Les parents d’élèves et les personnels de l’Ecole Cavenne (Lyon 7) connaissent bien Saber Benyoussef, Fatma, sa femme, et leurs 5 enfants, Mohamed, Alaedine, Oday, Doa et Zakaria. Les enfants ont été des élèves ou des camarades de classe ; les parents sont nos amis ou de simples connaissances. Ils font partie de nos vies, à nous habitants du quartier de la Guillotière.

Quand les parents et les personnels de l’Ecole Cavenne ont appris que Saber avait tenté de se suicider vendredi 30 mars, tout le monde a éprouvé un grand choc.
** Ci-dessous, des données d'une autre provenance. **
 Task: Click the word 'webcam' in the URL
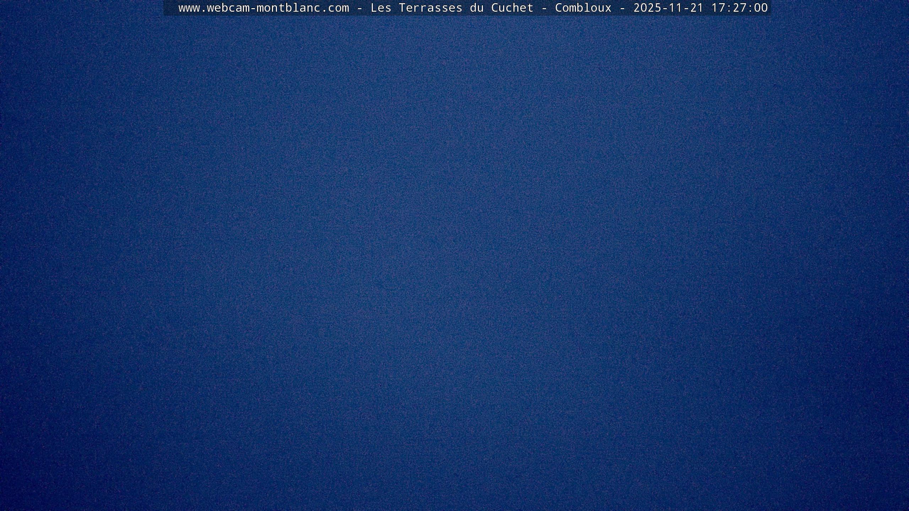tap(228, 8)
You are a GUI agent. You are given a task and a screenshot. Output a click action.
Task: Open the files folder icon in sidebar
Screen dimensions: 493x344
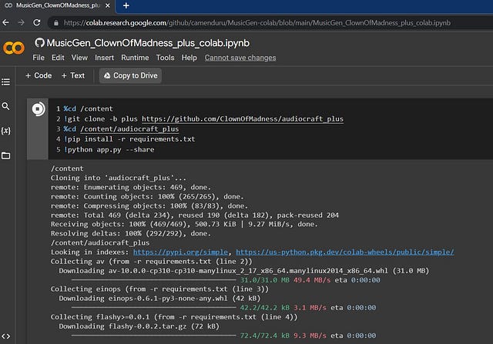point(5,155)
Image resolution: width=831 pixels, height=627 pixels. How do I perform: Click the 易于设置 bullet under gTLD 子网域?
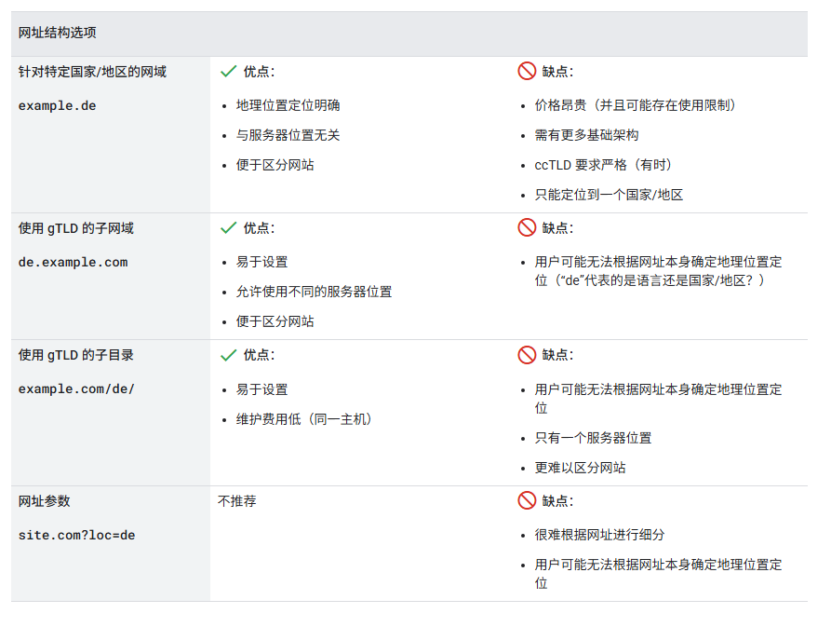[263, 262]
Mais après 7 années d’hébergements chaotiques, de précarité matérielle et d’arbitraire administratif, qui serait capable de garder sa patience et son optimisme ?

Au choc s’est ajoutée l’incompréhension, puis l’indignation, quand nous avons appris qu’au lieu d’être hospitalisé, Saber avait été placé d’abord en garde à vue – comme un criminel – puis en centre de rétention, afin d’être expulsé du territoire français. Malgré sa très grande fragilité psychologique, Saber est resté enfermé 18 jours, sans jamais voir aucun psychiatre.

Sous la pression de la mobilisation immédiate et très forte du comité de soutien de l’Ecole Cavenne (3 manifestations et une délégation reçue en Préfecture), relayée par une pétition en ligne signée par 2500 personnes, la Préfecture a fini par libérer Saber mercredi 18 avril. Mais à ce jour, elle n’a fourni aucune explication concernant sa rétention, manifestement arbitraire, ou sa libération, totalement improvisée : Saber a été libéré un soir sans motif, sans suivi social ni psychologique, alors qu’il avait été présenté par la Préfecture comme un homme violent et dangereux.

La famille Benyoussef est de nouveau réunie. Il faut maintenant mettre fin à l’arbitraire et à l’instabilité et régulariser la situation administrative de Saber et Fatma. Ils n’aspirent qu’à une chose depuis 7 ans : vivre et travailler en France comme des gens ordinaires. Nous demandons donc à M. Stéphane Bouillon, Préfet de la région Auvergne-Rhône Alpes, d’accorder à Saber et Fatma Benyoussef un titre de séjour « vie privée et familiale ».